Le projet évolue dans une certaine opacité, mais les citoyens s’organisent et aux côtés de plusieurs associations, ils luttent pendant plusieurs années pour obtenir des informations sur ce qui se prépare. Ils découvrent finalement qu’Unitech n’envisage pas uniquement la construction d’une blanchisserie du nucléaire sur le site de Suzannecourt, mais aussi d’une unité de décontamination. Ces deux projets particulièrement polluants impliquent une contamination radioactive d’un secteur encore exceptionnellement préservé.
L’impact du projet largement sous-estimé
Dès la publication du dossier d’étude d’impact du projet, des contestations se sont faites entendre. Bertrand Thuillier, professeur à l’université Lille 1, révèle à la lecture de ce rapport que l’installation comporterait des risques importants pour l’environnement. Outre la pollution quotidienne de la Marne et de toutes les communes en aval, c’est surtout les rejets de métaux lourds dans l’atmosphère, liés à l’unité de décontamination de matériel radioactif, que l’ingénieur dénonce.
Si l’étude estimait déjà les émissions de polluants dans l’atmosphère à 500 kg par an (mercure, plomb, arsenic et sélénium), Bertrand Thuillier juge cet impact largement sous-estimé. Il alerte sur les risques pour la population dans un document présenté aux associations qui s’opposent au projet. Du côté d’Unitech, le directeur général Jacques Grisot réfute les propos de l’ingénieur. « Faire croire aux gens que notre installation sera très pénalisante pour l’environnement, c’est un pur mensonge », indique-t-il à France Télévision. Il se repose ainsi sur l’avis de l’autorité environnementale, qui juge les enjeux environnementaux et de santé publique assez faibles.
La contestation déterminée des citoyens
Les différentes associations ne l’entendent pas de cette oreille, et ont réalisé un travail quotidien pour alerter la population, tout en faisant face à la mauvaise volonté de certains élus, ainsi qu’au manque de transparence des administrations. Malgré ces obstacles, les mobilisations ont réuni jusqu’à un millier de personnes en septembre 2019. En parallèle à ces mouvements, 58 communes dans la Marne et la Haute-Marne se sont officiellement positionnées contre le projet d’Unitech.

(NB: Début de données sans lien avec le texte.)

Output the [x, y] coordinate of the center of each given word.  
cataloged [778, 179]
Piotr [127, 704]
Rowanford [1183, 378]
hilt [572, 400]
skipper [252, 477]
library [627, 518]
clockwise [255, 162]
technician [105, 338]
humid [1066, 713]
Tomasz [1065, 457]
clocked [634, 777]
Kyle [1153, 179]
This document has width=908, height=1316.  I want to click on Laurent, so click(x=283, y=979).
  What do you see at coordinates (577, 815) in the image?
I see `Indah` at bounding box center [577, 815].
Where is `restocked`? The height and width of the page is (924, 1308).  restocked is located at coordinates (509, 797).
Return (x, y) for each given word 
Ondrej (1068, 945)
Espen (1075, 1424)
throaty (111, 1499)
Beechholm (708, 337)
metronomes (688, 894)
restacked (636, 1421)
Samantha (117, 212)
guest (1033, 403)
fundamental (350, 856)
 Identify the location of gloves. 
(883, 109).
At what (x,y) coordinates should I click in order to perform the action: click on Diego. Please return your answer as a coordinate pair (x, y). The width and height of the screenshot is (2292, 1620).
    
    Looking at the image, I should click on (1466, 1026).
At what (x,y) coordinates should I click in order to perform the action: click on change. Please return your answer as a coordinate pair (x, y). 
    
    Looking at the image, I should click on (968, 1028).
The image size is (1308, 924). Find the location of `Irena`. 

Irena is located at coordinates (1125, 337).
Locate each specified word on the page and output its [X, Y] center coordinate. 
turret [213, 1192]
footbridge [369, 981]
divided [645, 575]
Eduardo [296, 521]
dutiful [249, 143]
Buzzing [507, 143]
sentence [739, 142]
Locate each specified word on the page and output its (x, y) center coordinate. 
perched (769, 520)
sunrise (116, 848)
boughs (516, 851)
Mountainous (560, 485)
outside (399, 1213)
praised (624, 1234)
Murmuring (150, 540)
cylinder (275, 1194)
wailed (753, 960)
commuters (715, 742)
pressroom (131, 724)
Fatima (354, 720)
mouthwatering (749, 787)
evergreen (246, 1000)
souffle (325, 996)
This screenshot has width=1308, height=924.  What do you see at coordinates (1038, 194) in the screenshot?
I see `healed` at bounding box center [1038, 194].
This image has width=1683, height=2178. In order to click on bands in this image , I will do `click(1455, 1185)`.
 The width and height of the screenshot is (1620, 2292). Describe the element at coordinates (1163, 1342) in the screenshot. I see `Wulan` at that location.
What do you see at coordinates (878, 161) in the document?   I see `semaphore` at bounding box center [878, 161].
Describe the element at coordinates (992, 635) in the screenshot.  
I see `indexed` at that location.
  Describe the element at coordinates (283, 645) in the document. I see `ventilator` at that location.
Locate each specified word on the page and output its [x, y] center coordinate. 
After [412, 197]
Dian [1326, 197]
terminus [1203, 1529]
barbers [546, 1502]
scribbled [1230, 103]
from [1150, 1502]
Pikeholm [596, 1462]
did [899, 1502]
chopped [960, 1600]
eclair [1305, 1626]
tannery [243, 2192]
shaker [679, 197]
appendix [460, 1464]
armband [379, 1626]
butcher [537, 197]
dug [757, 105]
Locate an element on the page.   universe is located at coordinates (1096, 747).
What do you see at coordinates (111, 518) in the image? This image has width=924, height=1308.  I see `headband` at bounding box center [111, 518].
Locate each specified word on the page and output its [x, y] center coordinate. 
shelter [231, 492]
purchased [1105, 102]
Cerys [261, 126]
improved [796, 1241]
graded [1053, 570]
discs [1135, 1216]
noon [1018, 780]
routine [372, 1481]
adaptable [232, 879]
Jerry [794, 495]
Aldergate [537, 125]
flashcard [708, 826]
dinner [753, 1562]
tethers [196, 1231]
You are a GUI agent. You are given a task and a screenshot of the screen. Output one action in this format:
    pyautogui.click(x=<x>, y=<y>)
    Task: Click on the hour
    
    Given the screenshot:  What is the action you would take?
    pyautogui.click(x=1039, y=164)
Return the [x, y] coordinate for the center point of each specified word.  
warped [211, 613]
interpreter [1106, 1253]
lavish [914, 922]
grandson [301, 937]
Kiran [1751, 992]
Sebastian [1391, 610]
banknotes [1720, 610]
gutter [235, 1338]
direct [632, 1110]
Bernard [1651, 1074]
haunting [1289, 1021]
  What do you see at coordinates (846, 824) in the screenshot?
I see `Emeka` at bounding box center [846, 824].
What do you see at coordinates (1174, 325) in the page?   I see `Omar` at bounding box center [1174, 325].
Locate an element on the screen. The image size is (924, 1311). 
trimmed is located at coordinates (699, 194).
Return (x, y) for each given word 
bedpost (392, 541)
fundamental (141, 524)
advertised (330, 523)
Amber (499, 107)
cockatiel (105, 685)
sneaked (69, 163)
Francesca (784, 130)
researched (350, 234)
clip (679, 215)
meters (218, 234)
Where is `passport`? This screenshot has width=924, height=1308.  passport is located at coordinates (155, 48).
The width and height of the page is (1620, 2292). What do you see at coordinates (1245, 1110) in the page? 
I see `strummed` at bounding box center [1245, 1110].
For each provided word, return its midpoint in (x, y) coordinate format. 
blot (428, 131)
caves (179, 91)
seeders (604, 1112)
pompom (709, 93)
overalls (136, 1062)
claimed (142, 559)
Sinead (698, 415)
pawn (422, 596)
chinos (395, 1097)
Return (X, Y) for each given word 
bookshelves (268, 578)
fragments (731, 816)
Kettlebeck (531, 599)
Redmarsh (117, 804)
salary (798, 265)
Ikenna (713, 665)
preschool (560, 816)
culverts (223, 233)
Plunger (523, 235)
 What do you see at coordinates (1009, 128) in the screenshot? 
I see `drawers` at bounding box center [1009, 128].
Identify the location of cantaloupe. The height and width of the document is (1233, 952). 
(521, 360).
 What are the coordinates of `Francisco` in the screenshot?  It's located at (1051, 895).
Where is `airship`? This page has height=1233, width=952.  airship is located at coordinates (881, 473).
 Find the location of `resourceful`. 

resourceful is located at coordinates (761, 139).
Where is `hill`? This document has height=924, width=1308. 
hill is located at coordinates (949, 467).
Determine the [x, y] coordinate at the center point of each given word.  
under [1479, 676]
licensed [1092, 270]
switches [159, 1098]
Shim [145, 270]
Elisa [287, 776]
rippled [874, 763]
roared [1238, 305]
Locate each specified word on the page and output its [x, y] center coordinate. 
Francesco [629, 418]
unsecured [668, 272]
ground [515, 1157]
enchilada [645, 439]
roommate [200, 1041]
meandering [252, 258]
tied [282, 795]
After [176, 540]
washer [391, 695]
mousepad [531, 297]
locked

Cette opposition tenace s’est également vérifiée dans les chiffres d’une enquête publique. Parmi les 712 contributions des citoyens locaux, 87% étaient défavorables au projet. Mais contrairement aux apparences, ce dispositif ne constitue pas un outil au service de la démocratie puisque le commissaire enquêteur n’est pas contraint de rendre un avis similaire à la majorité exprimée, aussi forte soit-elle. C’est donc un avis favorable qui a été rendu par la commission, avec certes quelques réserves qui démontrent les inquiétudes des commissaires enquêteurs sur les retombées négatives de ces activités.
Un recours introduit contre le permis de construire
S’il a véritablement scandalisé les associations, cet avis favorable a constitué une étape importante pour Unitech, qui souhaite terminer les travaux début 2022, pour traiter à terme 1 900 tonnes par an de produits textiles contaminés. Mais les opposants n’ont pas dit leur dernier mot. En plus d’une présence régulière sur le terrain et dans certains médias, ils ont déposé un recours contre le permis de construire. Signé en avril 2018, ce permis n’avait été rendu public qu’un an plus tard. Quelques semaines après cette publication, le recours était introduit par le Cedra (Collectif contre l’enfouissement des déchets radioactifs), Nature Haute-Marne, le Réseau Sortir du nucléaire ainsi que plus de 100 habitants.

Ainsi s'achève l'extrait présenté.